Business
Dangote‑NNPC: A love‑hate relationship

Nigerian billionaire businessman Aliko Dangote has repeatedly accused the Nigerian National Petroleum Corporation (NNPC) of restricting his access to local crude oil while favouring imports of refined petroleum products.
After several suspensions of petrol sales in naira due to crude supply constraints, the refinery announced on 29 September the resumption of local currency sales for the domestic market.
This was made possible by the renewal – under state supervision – of the “naira for crude oil” agreement between Dangote and the NNPC, securing crude supply paid in naira for two years.
Between 2024 and 2025, Dangote reportedly purchased several million barrels of US crude to compensate for the shortfall in Nigerian oil supply.
Located in the Lekki Free Zone, on the outskirts of Lagos, Nigeria’s economic capital, the new Dangote Group facility is now preparing to operate entirely on Nigerian crude.
According to Devakumar Edwin, vice president of Dangote Group, “the refinery will be able to switch to 100% local crude” as some of the NNPC’s long-term contracts reach expiry.
In parallel, the group is finalising technical adjustments to increase its capacity from 650,000 barrels per day (bpd) to 700,000 bpd.
Fear of a monopoly
In a context where the Nigerian government’s plans to revive public refineries struggle to materialise, Dangote’s complex has become a cornerstone of the country’s energy system.
Meanwhile, the national oil company’s stake in the continent’s largest single-site refinery has dropped from 20% to 7.25%, following non-payment of the remaining $2.76bn due for the initial acquisition cost.
Dangote thus remains, in effect, the sole master on board – prompting critics to warn of a potential monopoly in the local market.
Having built his success on a dominant position in the cement sector and strong political connections – which have also drawn criticism – Dangote once called on the Nigerian government to eliminate competition from foreign refineries by banning the domestic sale of imported refined products.

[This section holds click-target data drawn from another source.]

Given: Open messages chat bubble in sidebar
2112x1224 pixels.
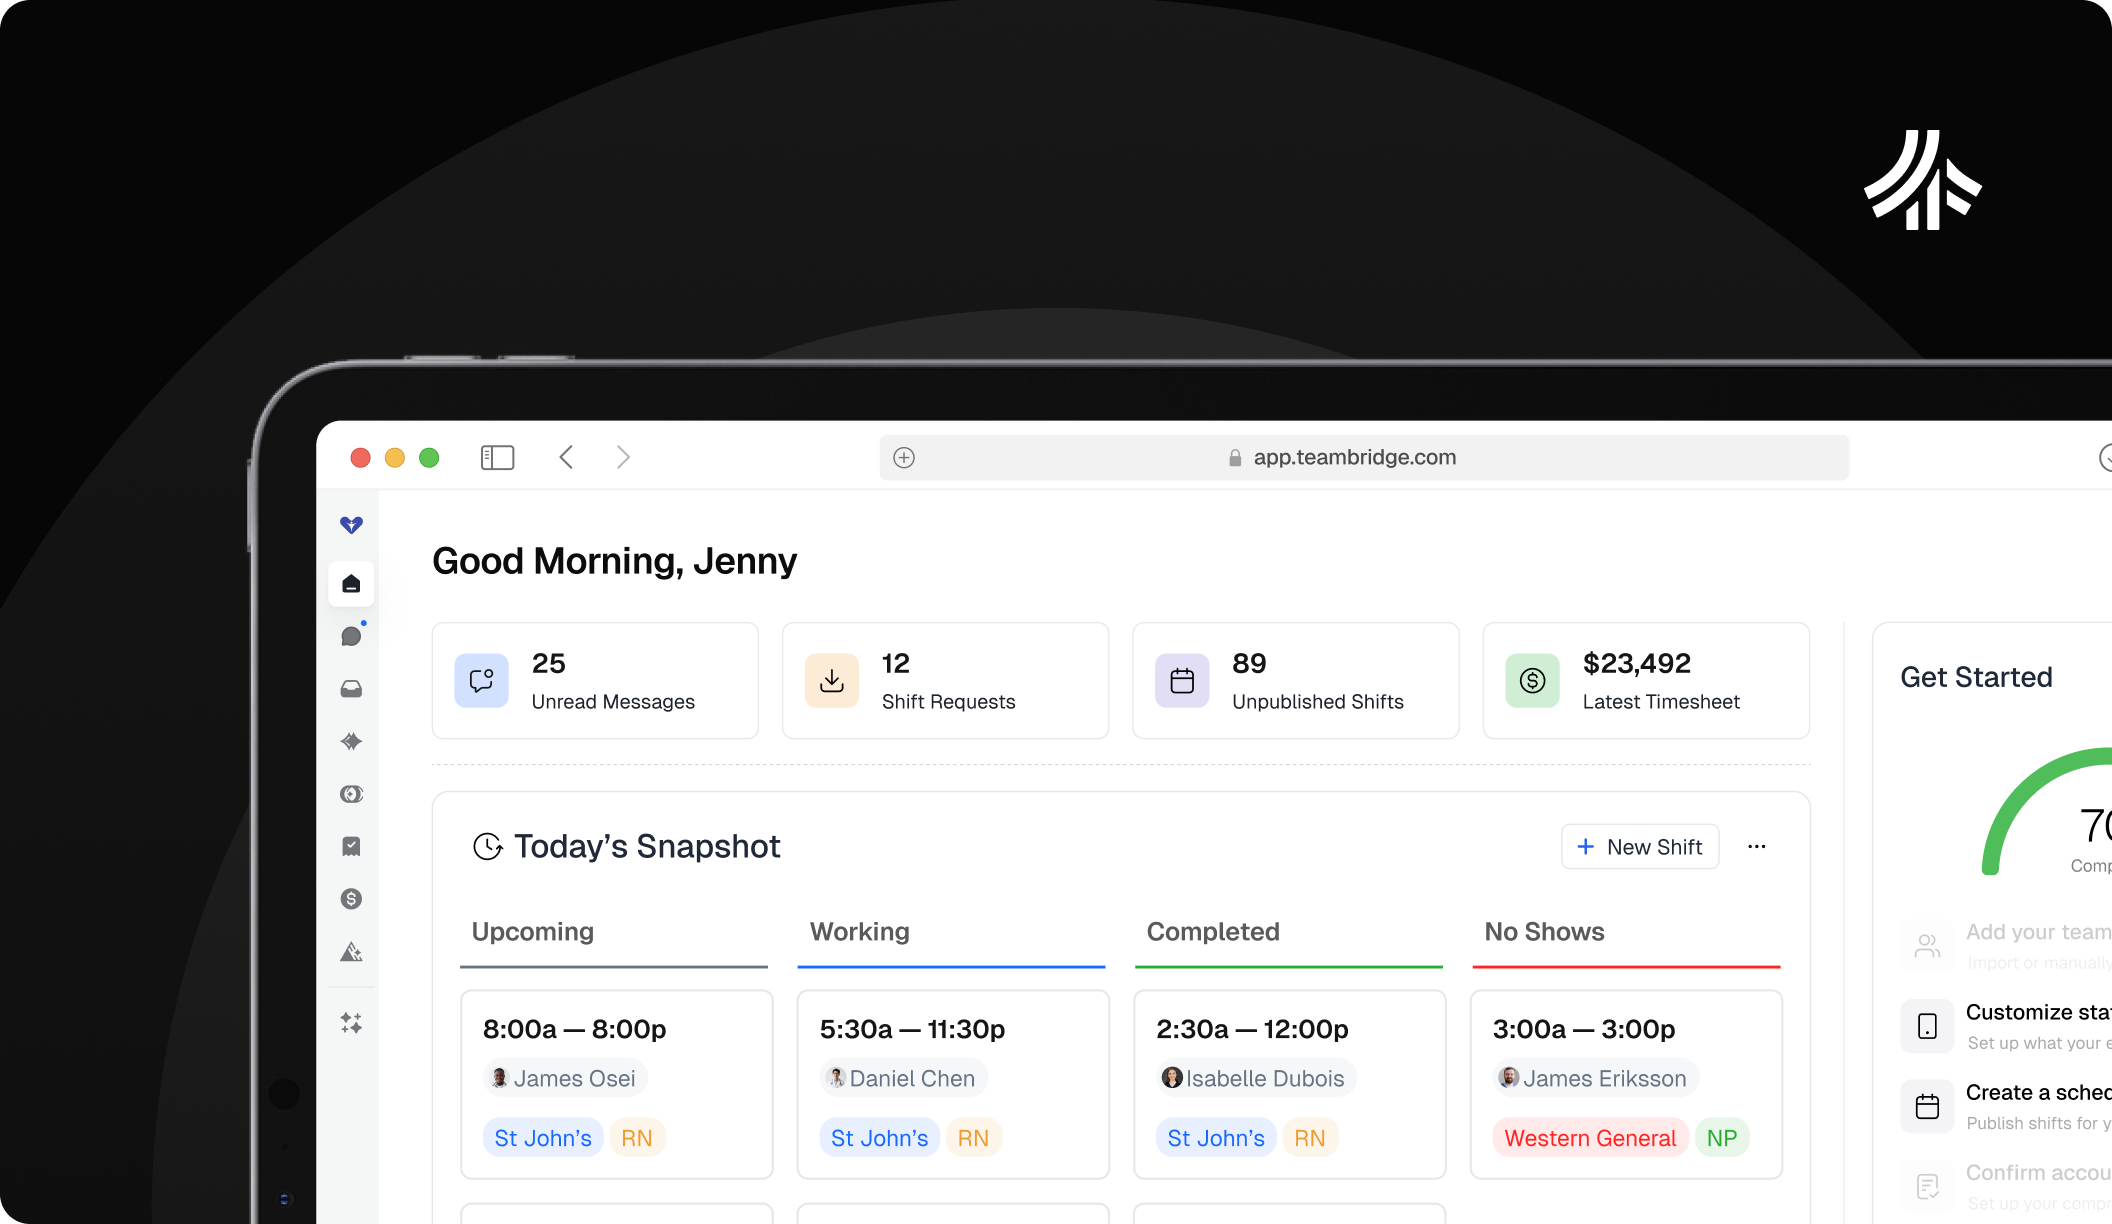Looking at the screenshot, I should tap(351, 636).
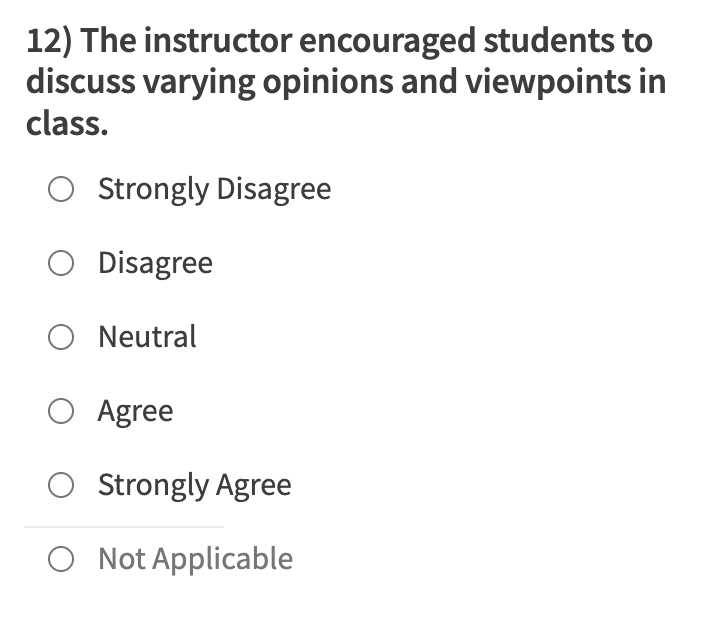Image resolution: width=728 pixels, height=624 pixels.
Task: Choose the Disagree radio circle
Action: tap(61, 263)
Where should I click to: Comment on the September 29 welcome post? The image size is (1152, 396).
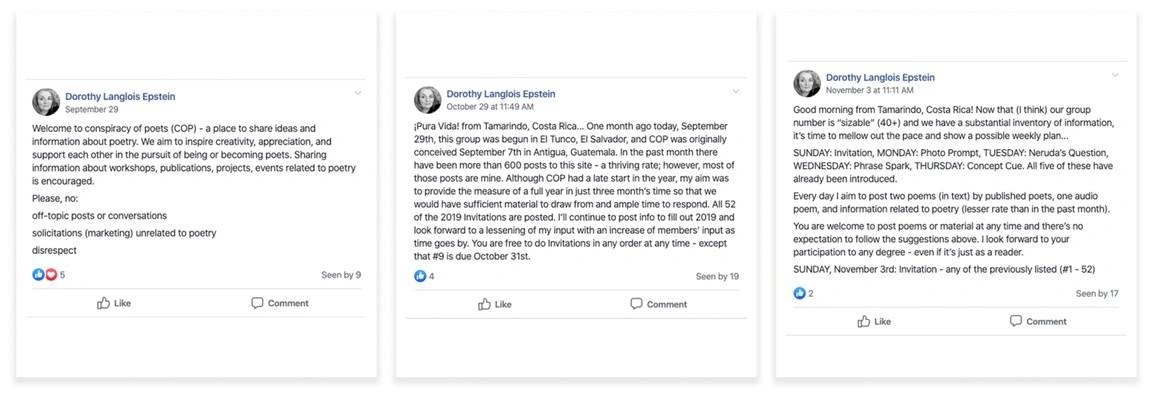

This led to a lawsuit against the Nigerian Midstream and Downstream Petroleum Regulatory Authority (NMDPRA), seeking to cancel fuel import licences granted to several firms, including the NNPC. The complaint was eventually withdrawn last July.
“If you label pioneers as monopolists, you will never build an industrial base,” argued the Nigerian entrepreneur.
“While fear of monopoly is widespread, it remains unfounded,” says Charles Thiémélé, the head of African operations at Turkish trading firm BGN.
“In Nigeria’s vast and complex petroleum market, none of the major international players – far more powerful and long-established than Dangote – have ever managed to establish a dominant position,” adds Thiémélé.
‘A technological and industrial revolution‘
The challenge of Dangote’s bet lies in its dual requirement: industrial success and a broader shift in the economic model.
Despite being Africa’s largest oil producer, Nigeria remains heavily dependent on fuel imports.
By seeking to end this dependency, Dangote is initiating “a technological and industrial revolution”, says Mohamed Julien Ndao, CEO of Geneva-based trader Okapi Energy.
“He is finally driving the shift towards a model of local crude transformation that generates domestic added value – a sharp break from the export-oriented raw materials economy that has prevailed until now,” says Ndao.
With refinery output nearing 550,000 barrels per day, Dangote Group has committed to supplying diesel and petrol to distributors, retailers and companies nationwide.
The group established a partnership with MRS Africa Holdings, a petroleum products marketing firm founded by Sayyu Dantata, Aliko Dangote’s half-brother, to ensure better control over the supply chain.
“In less than two years, Dangote has disrupted traditional supply networks – it’s a real game changer,” says Daniel Ndiaye, CEO of Geneva-based trading company Kemoil.
Recruited to accelerate the group’s pan-African growth strategy, David Bird, formerly of multinational Shell, has pledged “to improve efficiency and expand the company’s footprint across Africa”.
The group is currently exploring options to list its refining business on the Lagos and London stock exchanges, though no timeline has been disclosed.
While refining has historically been seen by experts as a low-margin industry, Dangote appears to have found the formula to make his investments pay off – and to secure a leading position in the local market, before setting his sights on the continent.